Hansa will nicht schön spielen, sondern erfolgreich wie früher

André Görke

Rostock. Martin Max mag diese Fragen nicht, weil ihm der Gegner „herzlich egal ist“, am Samstag gehe es „nur um uns, um Hansa Rostock“. Da gebe es keine Gefühle, „nur Konkurrenzkampf“, sagt der Stürmer des FC Hansa. Und wenn er nun seinen ehemaligen Trainer Huub Stevens in die Arbeitslosigkeit schießt? Max schweigt. Mit Stevens hat er drei Jahre beim FC Schalke 04 zusammengearbeitet, da entsteht so etwas wie Nähe. Kann er einfach sagen, so sei nun mal der Job in der Fußball-Bundesliga? Max ist 35 Jahre alt, flotte Sprüche muss er nicht mehr machen, und irgendwann in dem Gespräch wird er sagen, dass „der Huub mir als Mensch richtig Leid tut“.

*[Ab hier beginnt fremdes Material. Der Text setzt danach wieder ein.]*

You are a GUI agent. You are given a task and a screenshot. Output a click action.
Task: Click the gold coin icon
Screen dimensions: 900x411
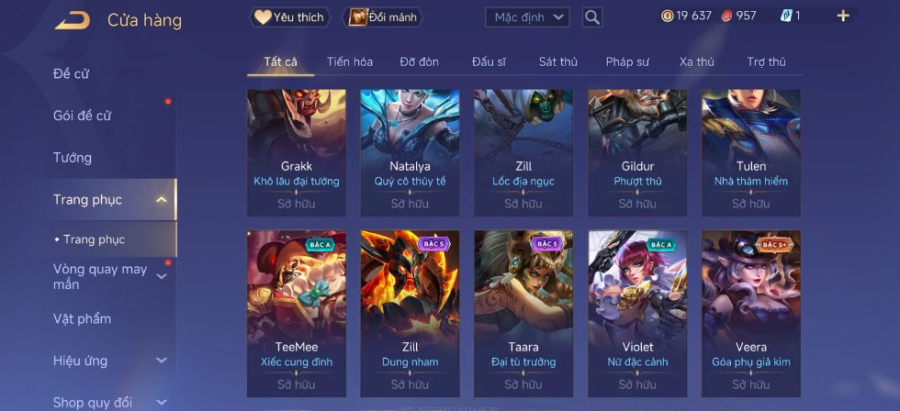tap(667, 16)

Dabei hat der Rostocker Stürmer mit seinem Arbeitgeber selbst genug Probleme. 19 Gegentore hat Hansa kassiert, nur Hannover hat noch mehr bekommen. Die letzten fünf Ligaspiele haben die Rostocker verloren, nun stehen sie auf Tabellenplatz 15. Und jetzt kommt Hertha BSC. „Die werden ackern wie ein angeschlagener Boxer“, sagt Rostocks Manndecker Jochen Kientz. Alle denken zwar an Hertha, aber keiner redet gern darüber. Die Situation des Gegners erhöht nur den Druck. Sie würden doch zum Gespött der Leute, wenn sie gegen die noch sieglosen Berliner verlieren würden.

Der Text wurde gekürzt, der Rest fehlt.